Block C - History of Football
Are you excited about a major sports tournament that is about to start? This topic takes the inspiration of a range of major sports including football, rugby, athletics, cycling, tennis and cricket to generate some fantastic learning opportunities. Learn about the origins and development of popular sports and their most important tournaments over time and stimulate some fantastic history learning. Find out about where sporting tournaments are taking place and which countries will be taking part and prompt some impressive geography learning. Research and discuss the values upheld by different sporting organisations; stage your own class tournaments and hone your PE skills. You will find a host of creative learning activities within these 12 blocks that capitalise on the energy and enthusiasm that great sports events stimulate.
Football's popularity is testament to the excitement of the game. Learn about its controversial history in medieval times. Find out about some of the ancient ball games that were precursors to football. Work in teams to devise your own version of football, assess the risks, and then try them out with the whole class. Decide which one was most fun, and whether any changes are needed to make them work better.

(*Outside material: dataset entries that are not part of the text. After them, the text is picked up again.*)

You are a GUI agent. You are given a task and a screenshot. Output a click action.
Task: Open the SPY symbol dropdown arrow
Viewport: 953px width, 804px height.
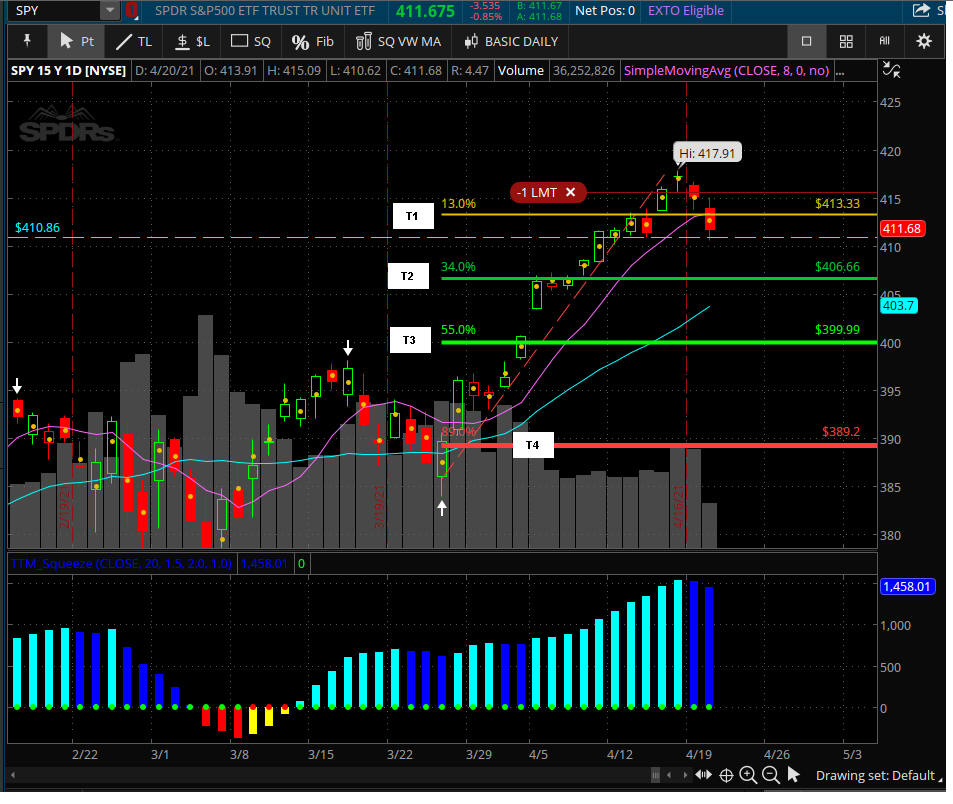(x=109, y=11)
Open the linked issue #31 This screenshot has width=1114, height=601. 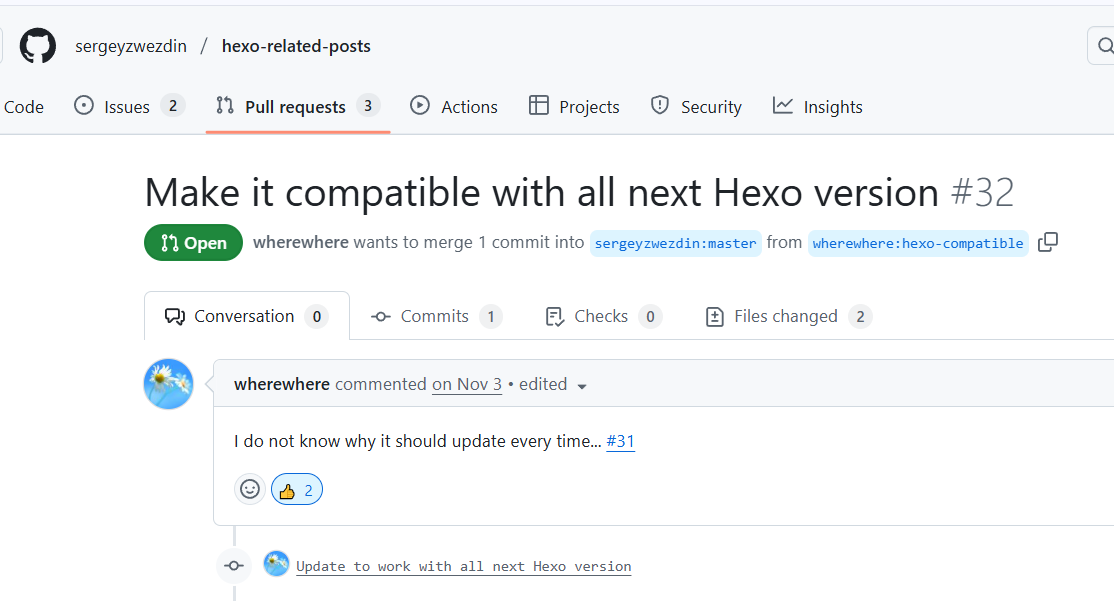pyautogui.click(x=620, y=441)
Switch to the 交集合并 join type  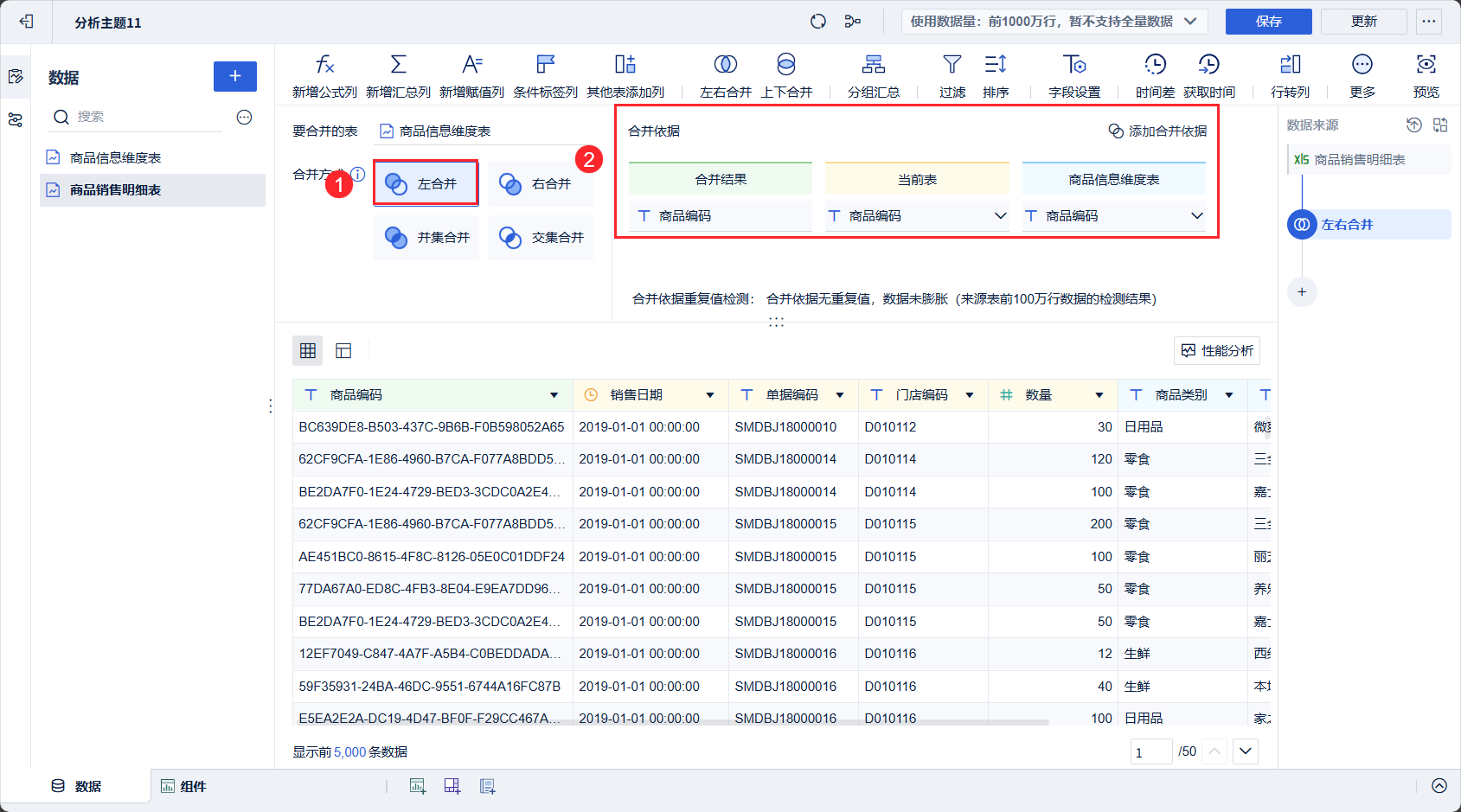[540, 238]
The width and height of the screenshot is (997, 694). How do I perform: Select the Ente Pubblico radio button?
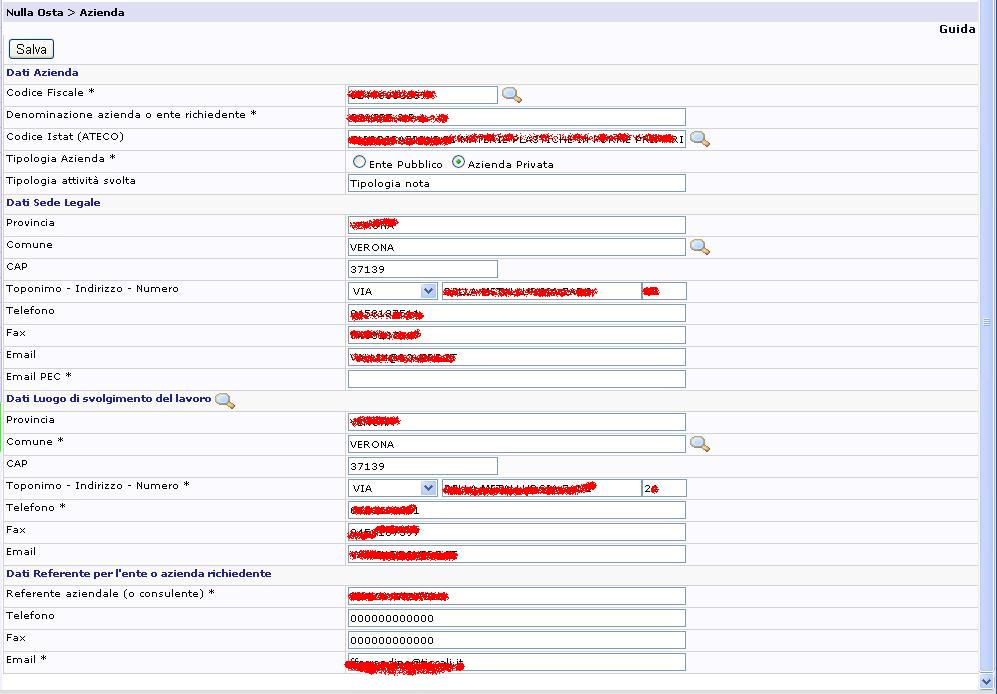point(359,162)
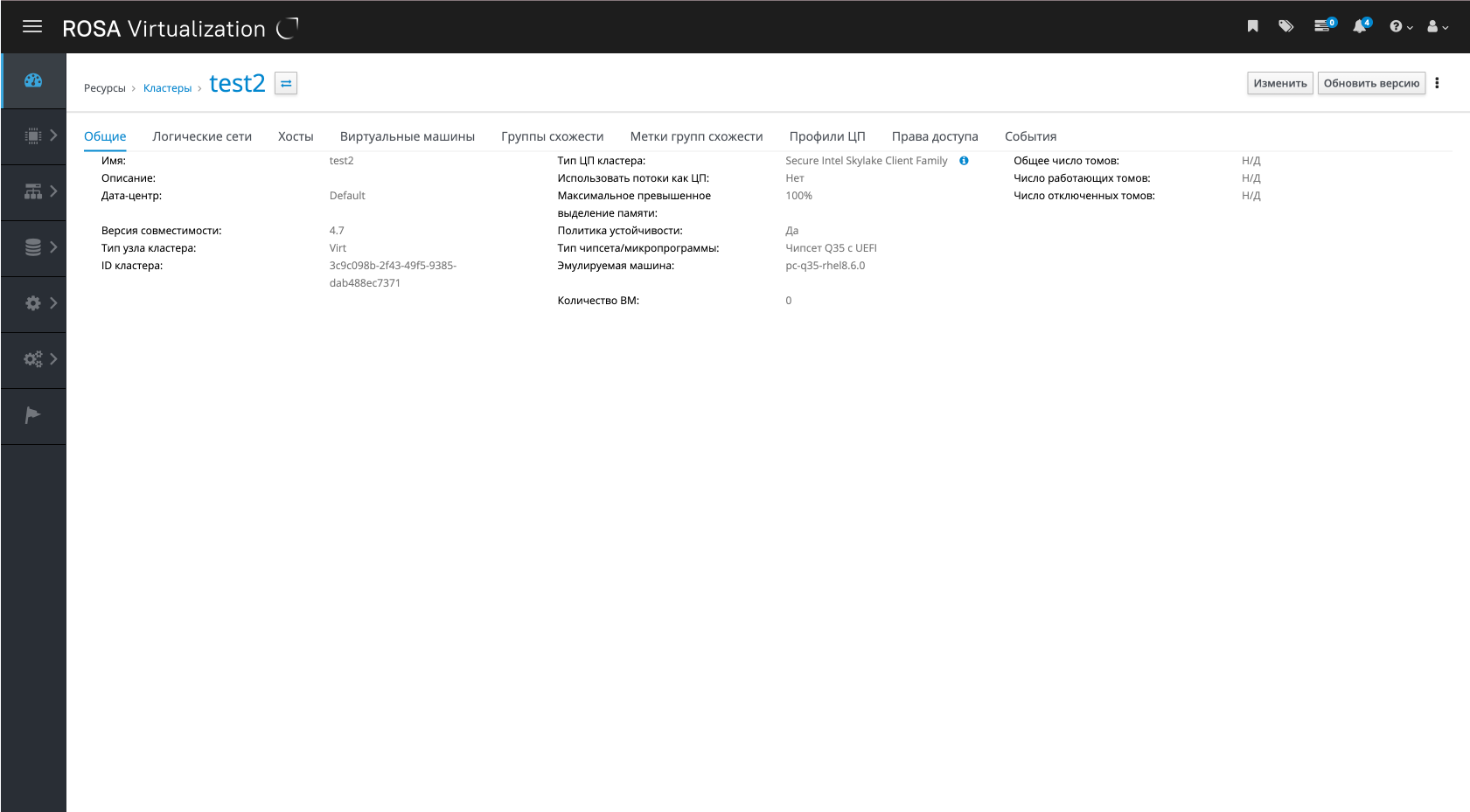This screenshot has width=1470, height=812.
Task: Click the Обновить версию button
Action: 1370,84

This Topic is written for Lower Key Stage 2. If you want to use this Topic for a different Key Stage, you will need to consider how to adapt the outcomes, content, delivery methods, resources and differentiation, as well as the relevant National Curriculum objectives.
Many countries claim to have invented football. Research the different ball games from the ancient past and decide which one you think is the most like modern football.
The rules of football were different when they were first formulated in 1863. Compare the original rules to the modern ones, and practice playing both sets.
Investigate what footballs have been made of over the years, and what the standards for footballs are now. Test the school footballs against the FA's requirements.
Discuss what skills footballers need to play the game effectively. Try out some footballers training drills. Measure how they affect the body. Work out some training exercises they could do to improve their game.
Football has changed a lot over the years. Work in teams to devise your own version of football, assess the risks, and then try them out with the whole class. Decide which one was most fun, and whether any changes are needed to make them work better.